Fast forward 8 weeks and I was still in Europe. I kept forcing myself to the next destination. I was enjoying myself but I did so with a heavy heart. It was a weird reality to be happy yet insanely depressed at the same time. I was basically going through the motions of travelling and living. Here I was zigzagging through Europe and I wasn’t sure what I was doing. I felt so unravelled.
When I was in San Sebastian in November 2011, I had befriended a fellow named Matt who worked at a hostel called Olga’s (now sadly, shuttered). We were chatting on Facebook when I was in Germany (December 2011) and I asked him what he was doing for Christmas.
When I went to San Sebastian in November I was booked for 3 days and stayed 8. I had a nice time with the people there, especially Matt. He had a really chill vibe about him and the owners of the hostel were fabulous. Olga the proprietress and her funny husband Rafael who I fondly called Raffy were amazing hosts. Matt said that Olga and Raffy host a dinner for the hostelers and encouraged me to come back. He told me his parents and sister were coming to town on the 26th from Oz.
I had been invited to a few Christmases with friends and relatives but I didn’t want to be with people I knew. There was something about not wanting to have pity faces all day. The last thing I wanted was to be reminded of how shitty I felt. The idea of being with strangers who didn’t really know what was going on inside sounded great to me. I believe in the phrase “fake it till you make it“.

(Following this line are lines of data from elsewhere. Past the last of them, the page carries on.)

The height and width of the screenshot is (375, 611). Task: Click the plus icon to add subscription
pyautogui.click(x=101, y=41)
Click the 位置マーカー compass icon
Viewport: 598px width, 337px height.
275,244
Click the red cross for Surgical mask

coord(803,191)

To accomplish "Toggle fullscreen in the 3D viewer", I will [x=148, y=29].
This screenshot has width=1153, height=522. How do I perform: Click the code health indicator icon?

Getting Back To San Sebastian
I rearranged my OneWorld RTW ticket to get me from Berlin back to Madrid and then I bought a cheap ticket to Bilbao on Easyjet. Once I was in Bilbao I took a bus from and felt like I couldn’t get back to my favourite European city faster. Once I got to the bus stop in San Sebastian I jumped in a taxi that took me to Olga’s Hostel.

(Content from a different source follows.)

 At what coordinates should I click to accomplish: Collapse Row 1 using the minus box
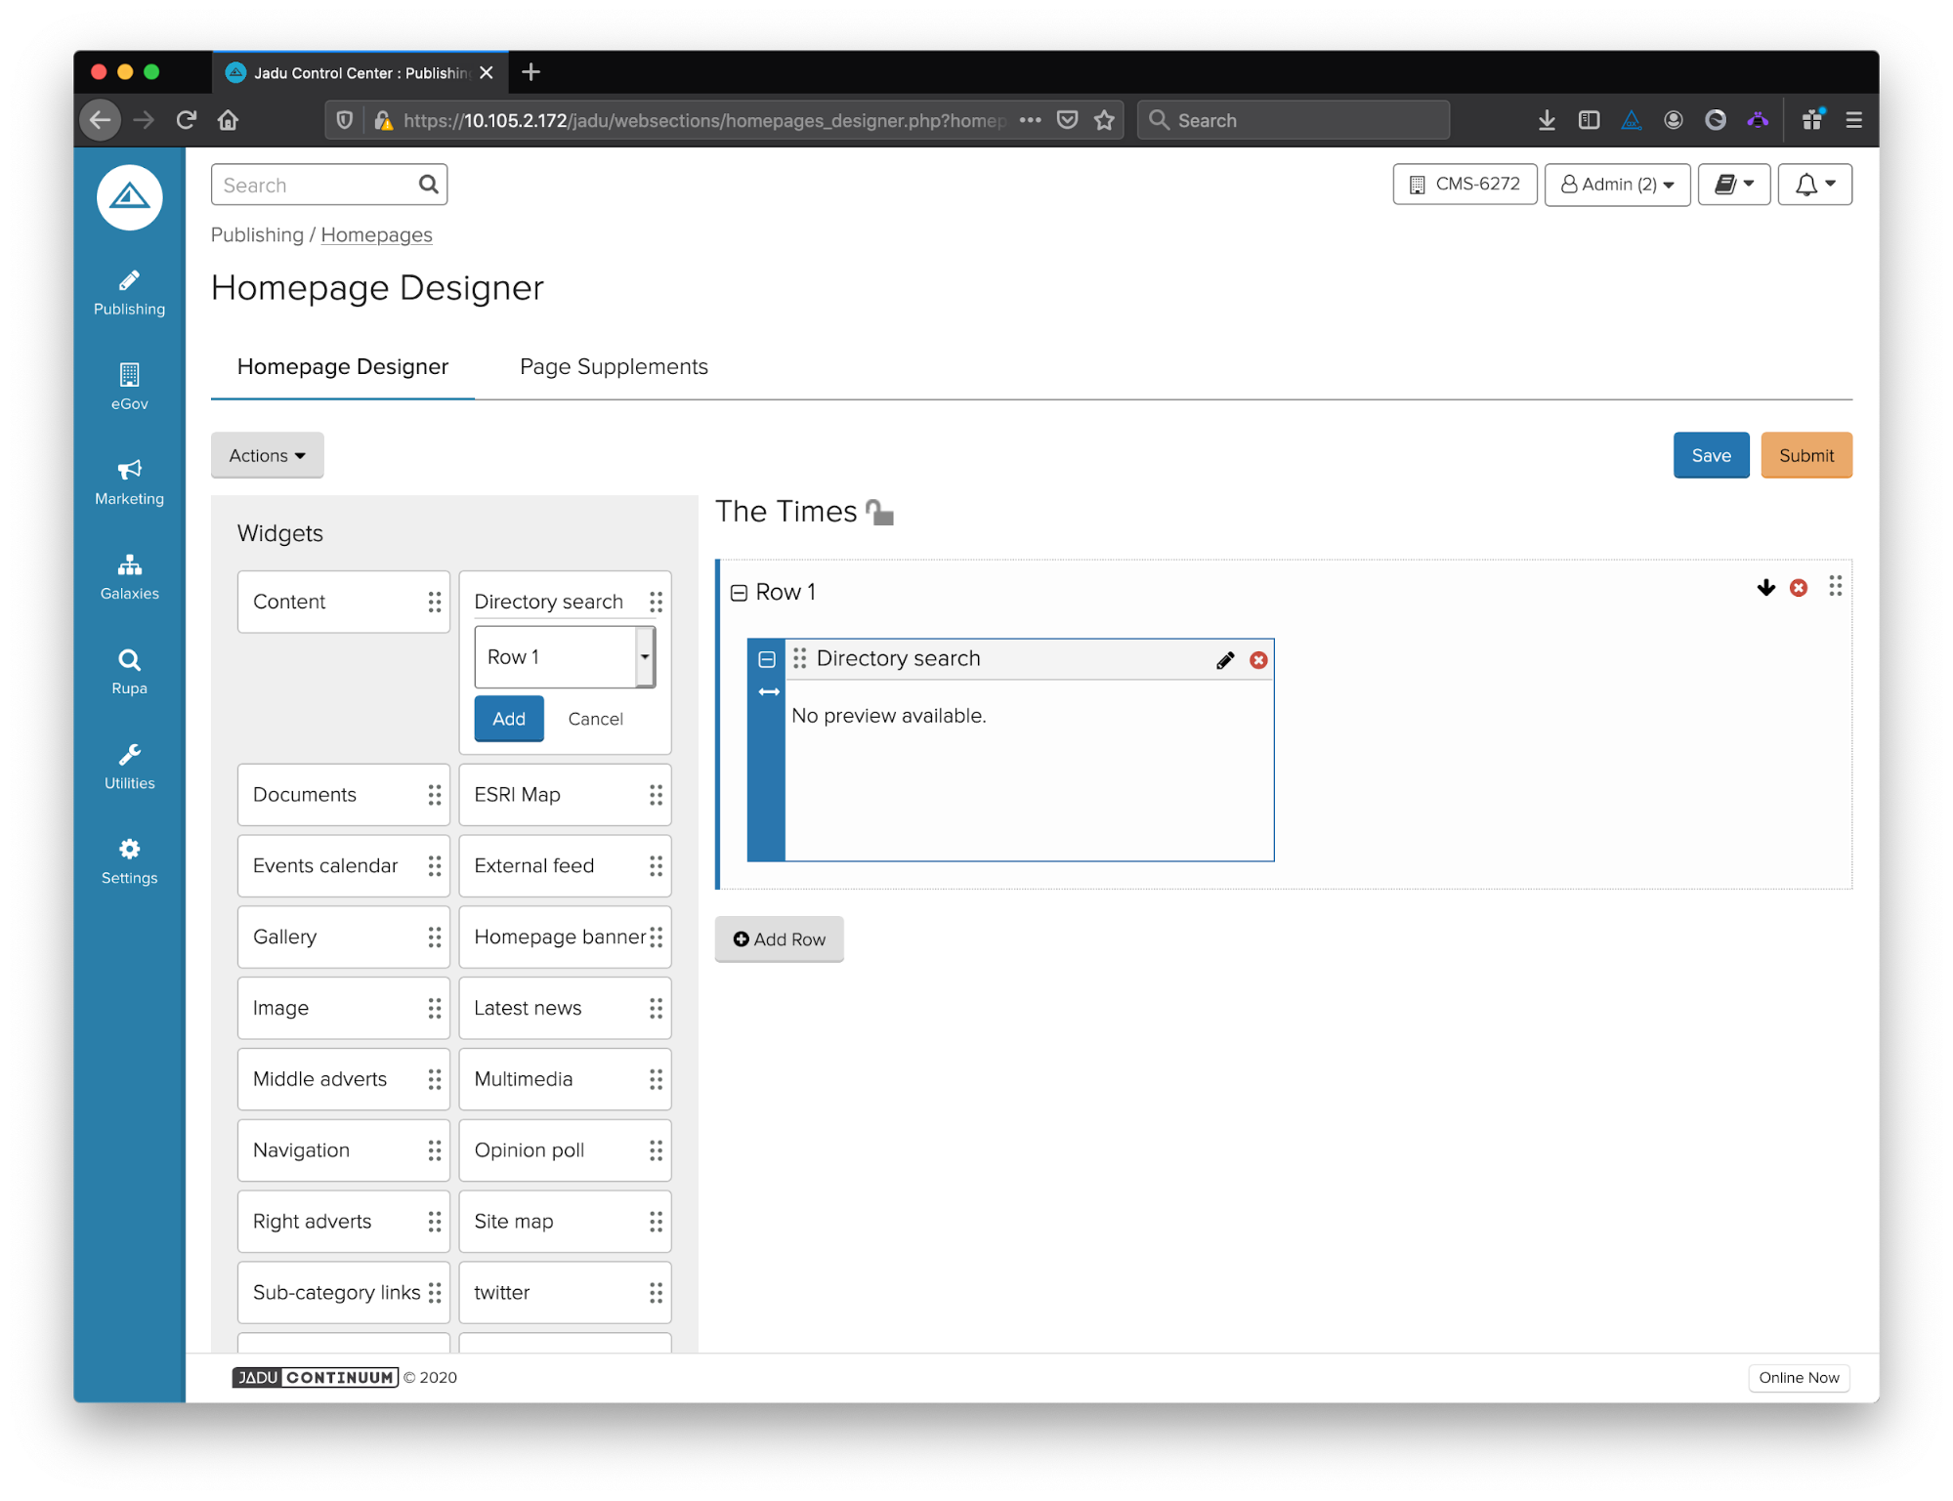tap(739, 593)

The dates are a bit blurry, but I remember spending the 24th day with Matt and an American chef named Sean. We went to the Spanish equivalent of a dollar store to buy each other gag gifts to open at Christmas dinner. We went and bought baguettes from a bakery called Ogi Berri and beers and wine from a store around the corner. Matt bought some American craft beer and I bought a bottle of Tempranillo. I remember everyone being in the small kitchen cooking and drinking together.
Christmas dinner with Olga, a fellow from Andorra (I forgot his name…sorry!), and Matt
The internet was down at the hostel and the web cafe down the street was closed. For some reason, it didn’t bother me as much as it would now. I am sure we were disappointed, but we were just happy to be chilling out in this amazing place. I called my Pops on Skype from outside the restaurant bar in front of Zurriola Beach where we poached some internet. We were so happy they didn’t turn off their Wi-Fi when they were closed. I remember my hands freezing because it was so cold outside.

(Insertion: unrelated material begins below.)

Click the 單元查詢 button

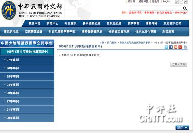coord(179,65)
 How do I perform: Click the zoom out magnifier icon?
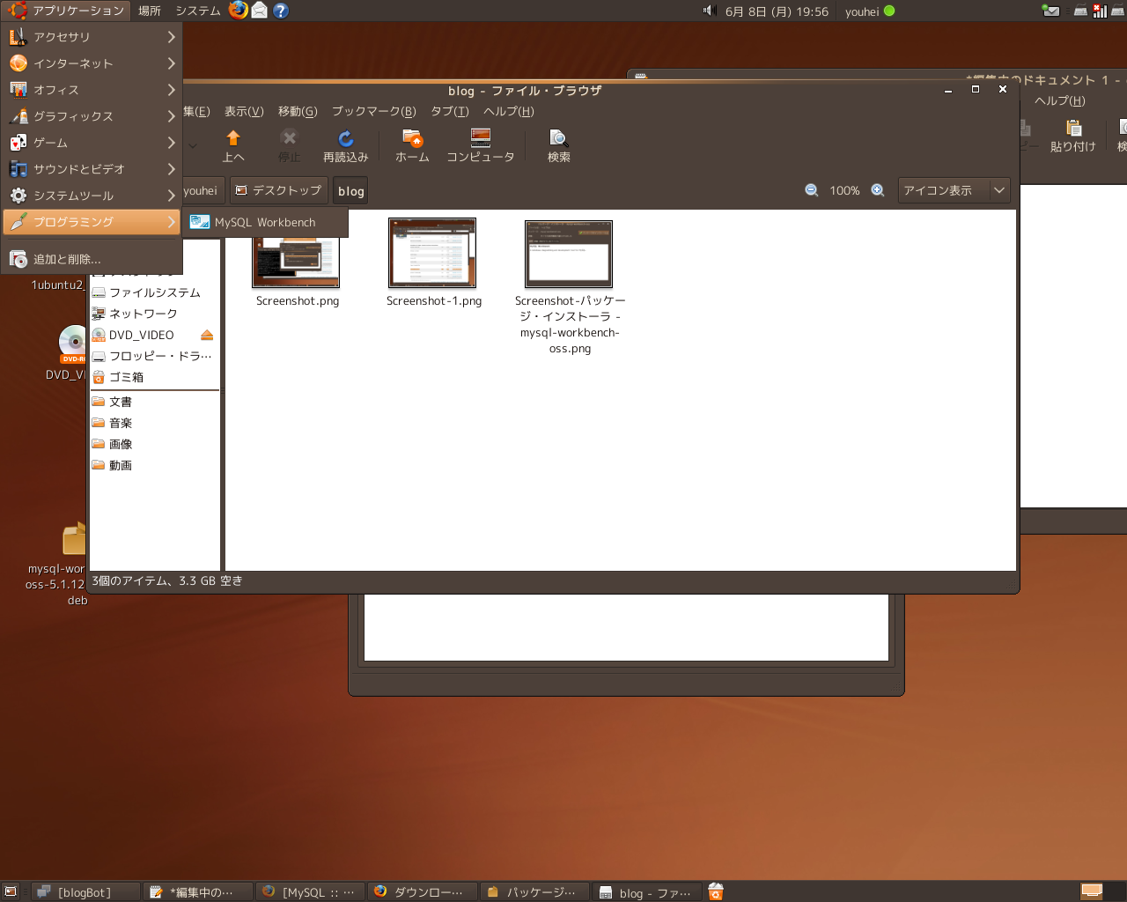coord(812,190)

Olentzero in San Sebastian. A Basque tradition where the children get gifts. This tradition has existed much longer than jolly Ol’ St. Nick
Good Basque kids hoping for presents
The day went by quickly, thank goodness. I remember feeling okay and thinking that Mom and Eric were watching me from wherever they are and happy that I was in Spain and not curled into a vegetative ball of sadness back home.
I am so grateful for travel and how therapeutic it can be. Thank you, Mom and Eric, for watching my back. Merry Christmas to all and thank you for listening to this personal post about the holidays. I’m in a good place for now and I am feeling alright about the future. It’s going to be a good year…I can feel it in my bones.